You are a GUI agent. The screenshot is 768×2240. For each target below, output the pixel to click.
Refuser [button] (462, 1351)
...
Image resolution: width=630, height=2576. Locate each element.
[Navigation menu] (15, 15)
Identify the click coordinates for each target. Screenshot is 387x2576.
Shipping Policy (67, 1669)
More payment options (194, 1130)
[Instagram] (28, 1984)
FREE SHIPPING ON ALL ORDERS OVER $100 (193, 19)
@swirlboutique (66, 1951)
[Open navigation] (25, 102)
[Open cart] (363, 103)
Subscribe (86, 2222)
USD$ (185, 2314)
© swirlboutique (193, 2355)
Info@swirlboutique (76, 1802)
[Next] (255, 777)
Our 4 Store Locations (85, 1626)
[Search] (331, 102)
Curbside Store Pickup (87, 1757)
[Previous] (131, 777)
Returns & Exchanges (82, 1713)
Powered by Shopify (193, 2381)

**HOW TO COMPLETE THIS TASK:** Taking the records above, retype every line from the one with "Subscribe (86, 2222)" down to the one with "Powered by Shopify (193, 2381)", exactly and with nothing else.

**WRITTEN RESPONSE:**
Subscribe (86, 2222)
USD$ (185, 2314)
© swirlboutique (193, 2355)
Info@swirlboutique (76, 1802)
[Next] (255, 777)
Our 4 Store Locations (85, 1626)
[Search] (331, 102)
Curbside Store Pickup (87, 1757)
[Previous] (131, 777)
Returns & Exchanges (82, 1713)
Powered by Shopify (193, 2381)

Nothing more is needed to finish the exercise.